• What you are asked to do: Begin your transcription at the line containing "You are a computer-use" and continue it, word for word, to the final line below. Include only those lines and skip the pictures.

• Input material:
-*-*-

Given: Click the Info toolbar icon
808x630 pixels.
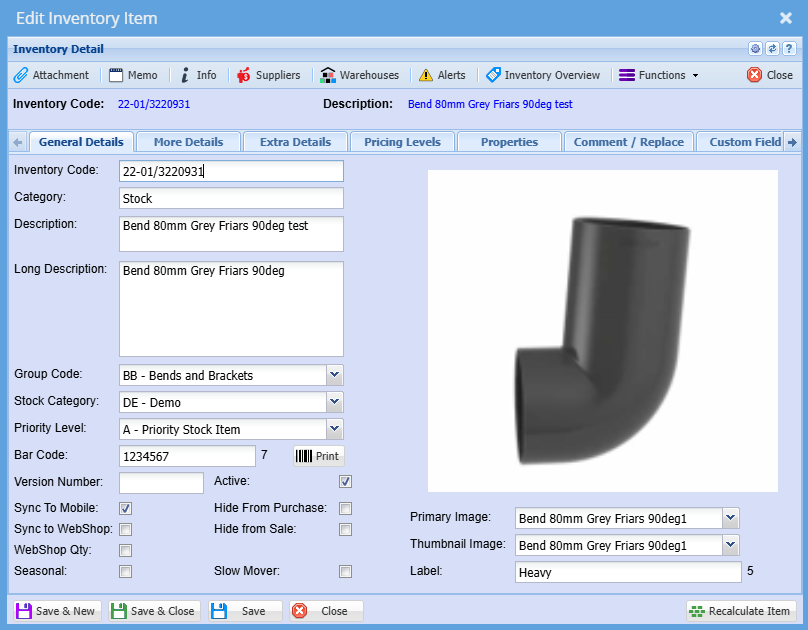Looking at the screenshot, I should click(198, 75).
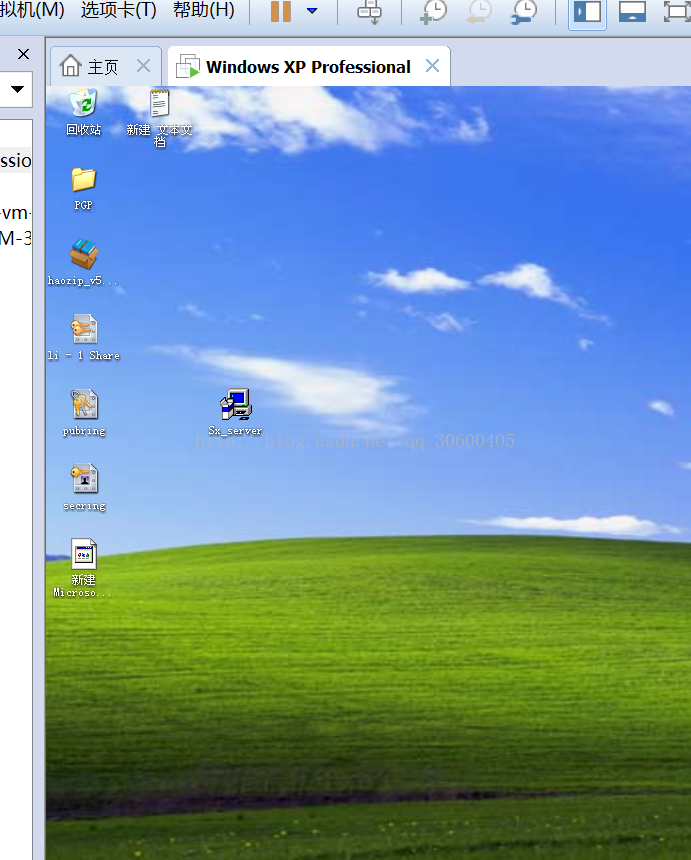Click send Ctrl+Alt+Del toolbar icon

(369, 11)
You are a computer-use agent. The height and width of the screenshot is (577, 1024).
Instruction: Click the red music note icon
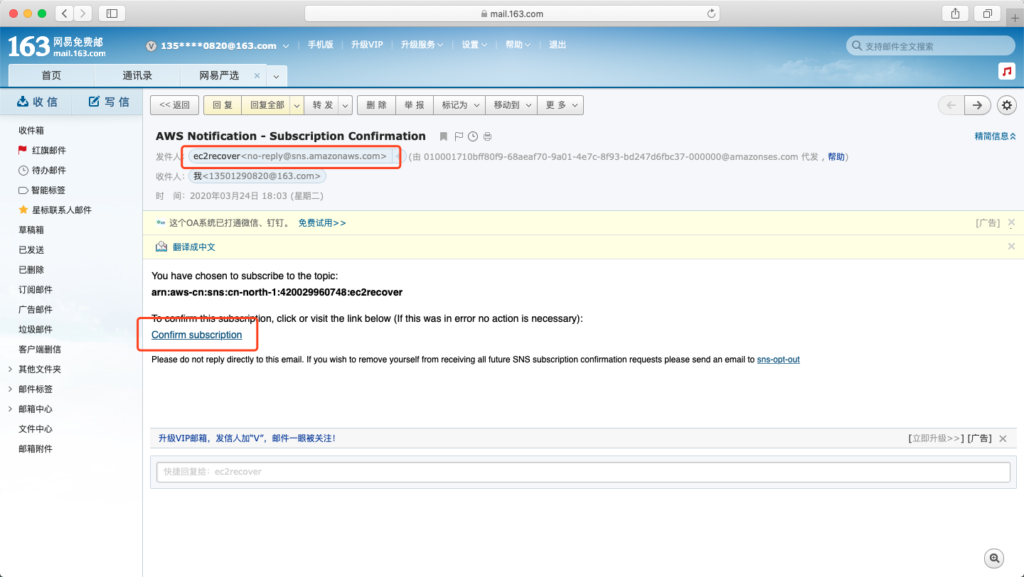(1006, 72)
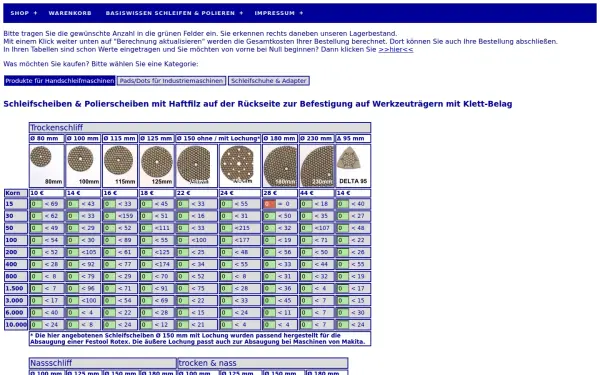Viewport: 600px width, 375px height.
Task: Select Pads/Dots für Industriemaschinen category
Action: [x=171, y=81]
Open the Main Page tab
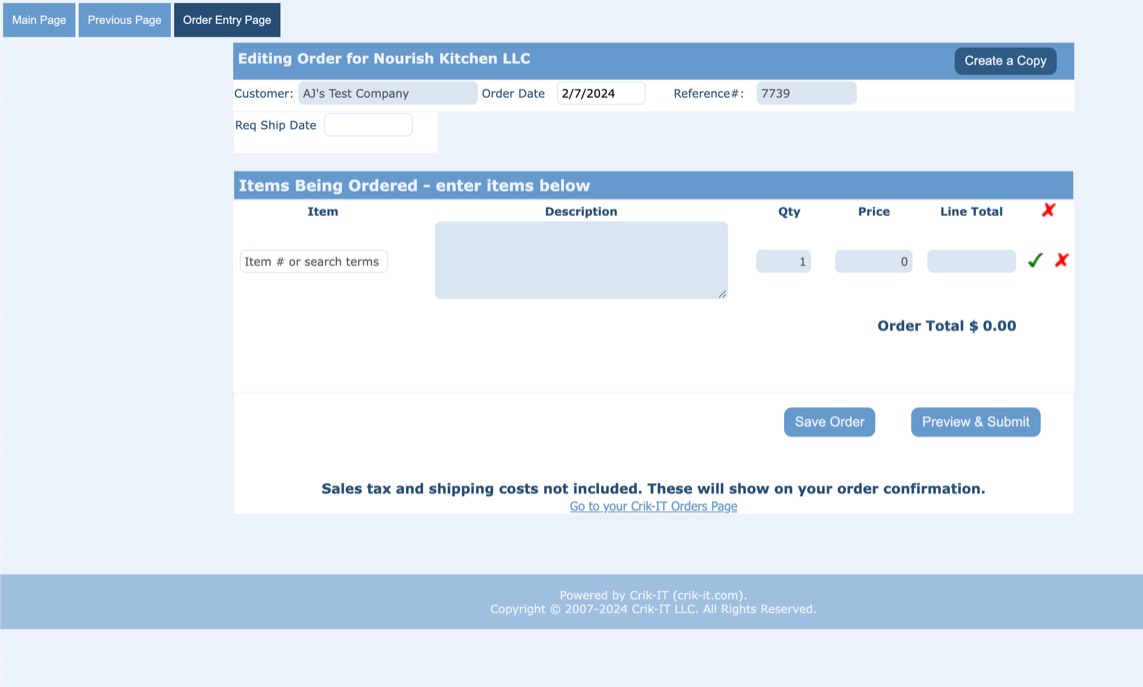Viewport: 1143px width, 687px height. tap(39, 20)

-*-*-

• Response:
You are a computer-use agent. The height and width of the screenshot is (577, 1024).
Instruction: Click the red music note icon
(1006, 72)
Viewport: 600px width, 375px height.
Task: Select Pads/Dots für Industriemaschinen category
Action: [x=171, y=81]
Open the Main Page tab
Viewport: 1143px width, 687px height. tap(39, 20)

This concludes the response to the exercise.